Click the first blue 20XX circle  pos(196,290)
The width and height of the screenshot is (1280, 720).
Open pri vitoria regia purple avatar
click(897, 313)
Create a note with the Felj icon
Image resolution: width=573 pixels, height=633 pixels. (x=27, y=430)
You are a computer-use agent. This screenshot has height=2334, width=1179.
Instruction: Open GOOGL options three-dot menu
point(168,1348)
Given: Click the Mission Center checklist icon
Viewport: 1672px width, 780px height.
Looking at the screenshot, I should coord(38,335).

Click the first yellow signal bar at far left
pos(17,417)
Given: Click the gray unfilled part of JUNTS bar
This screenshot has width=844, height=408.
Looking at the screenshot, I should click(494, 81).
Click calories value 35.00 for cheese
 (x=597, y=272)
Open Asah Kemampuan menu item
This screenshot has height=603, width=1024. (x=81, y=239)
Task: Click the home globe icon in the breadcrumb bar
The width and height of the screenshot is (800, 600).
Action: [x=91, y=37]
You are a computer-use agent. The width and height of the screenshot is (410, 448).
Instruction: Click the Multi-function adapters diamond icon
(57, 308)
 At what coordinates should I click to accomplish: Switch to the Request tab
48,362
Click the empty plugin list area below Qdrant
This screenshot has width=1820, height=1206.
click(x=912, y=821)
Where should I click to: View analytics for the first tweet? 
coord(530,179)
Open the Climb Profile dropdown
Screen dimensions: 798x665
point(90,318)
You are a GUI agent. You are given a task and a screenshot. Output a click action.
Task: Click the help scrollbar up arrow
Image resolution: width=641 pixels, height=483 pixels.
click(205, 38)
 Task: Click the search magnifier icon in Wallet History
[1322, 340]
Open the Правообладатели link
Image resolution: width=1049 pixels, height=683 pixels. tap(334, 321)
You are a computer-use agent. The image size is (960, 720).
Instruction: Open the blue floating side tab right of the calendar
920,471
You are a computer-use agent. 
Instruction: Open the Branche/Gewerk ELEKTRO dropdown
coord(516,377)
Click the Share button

**ACTION ITEM:** Each line of the material that contains the string "agent" has to be copied out.

**SOLUTION FOR THIS PROBLEM:**
You are a computer-use agent. This screenshot has height=2334, width=1179.
You are a computer-use agent. The width and height of the screenshot is (410, 448).
You are a GUI agent. You are given a task and a screenshot. Output a click action.
You are a computer-use agent. The image size is (960, 720).
You are a computer-use agent. 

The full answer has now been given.